DOCUMENT SEGMENT:
☆ ☆ ☆

S.M.A.R.T. is a system in modern hard drives designed to report conditions that may indicate impending failure. smartmontools is a free software package that can monitor S.M.A.R.T. attributes and run hard drive self-tests. Although smartmontools runs on a number of platforms, I will only cover installing and configuring it on Linux.
Why Use S.M.A.R.T.?
Basically, S.M.A.R.T. may give you enough of a warning that you can safely backup all your data before your hard drive dies. There is some amount of conflicting information on the internet about how reliable the warnings are. The best source of research that I found is a paper from Google that describes an internal study of hard drive failure. A quick summary: certain events greatly increase the chance of hard drive failure including reallocation events and failed self-tests, but only about 60% of the drives that failed in the study had any negative S.M.A.R.T. attributes. Obviously, nothing replaces regular backups.
A good source for more information is the S.M.A.R.T. wikipedia page.
Installation
On Debian or Ubuntu systems:
$ sudo apt-get install smartmontools
On Fedora:
$ sudo yum install smartmontools
Capabilities and Initial Tests
smartmontools comes with two programs: smartctl which is meant for interactive use and smartd which continuously monitors S.M.A.R.T. Let’s look at smartctl first:
$ sudo smartctl -i /dev/sda
Replace /dev/sda with your hard drive’s device file in this command and all subsequent commands. If there’s only one hard drive in the system, it should be /dev/sda or /dev/hda. If this command fails, you may need to let smartctl know what type of hard drive interface you’re using:
$ sudo smartctl -d TYPE -i /dev/sda
where TYPE is usually one of ata, scsi, or sat (for serial ata). See the smartctl man page for more information. Note that if you need -d here, you will need to add it to all smartctl commands. This should print information similar to:
=== START OF INFORMATION SECTION === Model Family: SAMSUNG SpinPoint T133 series Device Model: SAMSUNG HD300LJ Serial Number: S0D7J1UL303628 Firmware Version: ZT100-12 User Capacity: 300,067,970,560 bytes Device is: In smartctl database [for details use: -P show] ATA Version is: 7 ATA Standard is: ATA/ATAPI-7 T13 1532D revision 4a Local Time is: Fri Jan 2 03:08:20 2009 EST SMART support is: Available - device has SMART capability. SMART support is: Enabled
Now that smartctl can access the drive, let’s turn on some features. Run the following command:
$ sudo smartctl -s on -o on -S on /dev/sda
- -s on: This turns on S.M.A.R.T. support or does nothing if it’s already enabled.
- -o on: This turns on offline data collection. Offline data collection periodically updates certain S.M.A.R.T. attributes. Theoretically this could have a performance impact. However, from the smartctl man page:
Normally, the disk will suspend offline testing while disk accesses are taking place, and then automatically resume it when the disk would otherwise be idle, so in practice it has little effect.
- -S on: This enables “autosave of device vendor-specific Attributes”.
The command should return:
=== START OF ENABLE/DISABLE COMMANDS SECTION === SMART Enabled. SMART Attribute Autosave Enabled. SMART Automatic Offline Testing Enabled every four hours.

☆ ☆ ☆

Target pointing data:
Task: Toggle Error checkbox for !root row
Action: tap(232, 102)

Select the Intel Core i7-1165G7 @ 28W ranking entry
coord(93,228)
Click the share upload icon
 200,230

☆ ☆ ☆

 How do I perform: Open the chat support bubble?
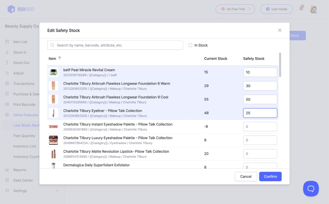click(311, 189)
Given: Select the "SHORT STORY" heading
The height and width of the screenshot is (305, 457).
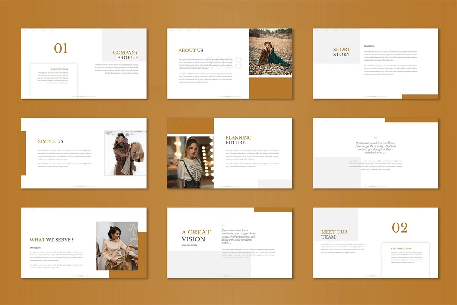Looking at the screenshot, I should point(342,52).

☆ ☆ ☆

STATED TASK 1:
Answer these questions about the smartmontools guide, one answer per line:
(a) About what percentage of the drives that failed in the study had any negative S.M.A.R.T. attributes?
(b) What command installs smartmontools on Fedora?
(c) What does the -o on option turn on?
STATED TASK 2:
Rewrite the smartmontools guide from "Basically, S.M.A.R.T. may" to "S.M.A.R.T. wikipedia page.", changing "paper" to "report".

WRITTEN ANSWER 1:
(a) About 60%
(b) $ sudo yum install smartmontools
(c) Offline data collection

WRITTEN ANSWER 2:
Basically, S.M.A.R.T. may give you enough of a warning that you can safely backup all your data before your hard drive dies. There is some amount of conflicting information on the internet about how reliable the warnings are. The best source of research that I found is a report from Google that describes an internal study of hard drive failure. A quick summary: certain events greatly increase the chance of hard drive failure including reallocation events and failed self-tests, but only about 60% of the drives that failed in the study had any negative S.M.A.R.T. attributes. Obviously, nothing replaces regular backups.
A good source for more information is the S.M.A.R.T. wikipedia page.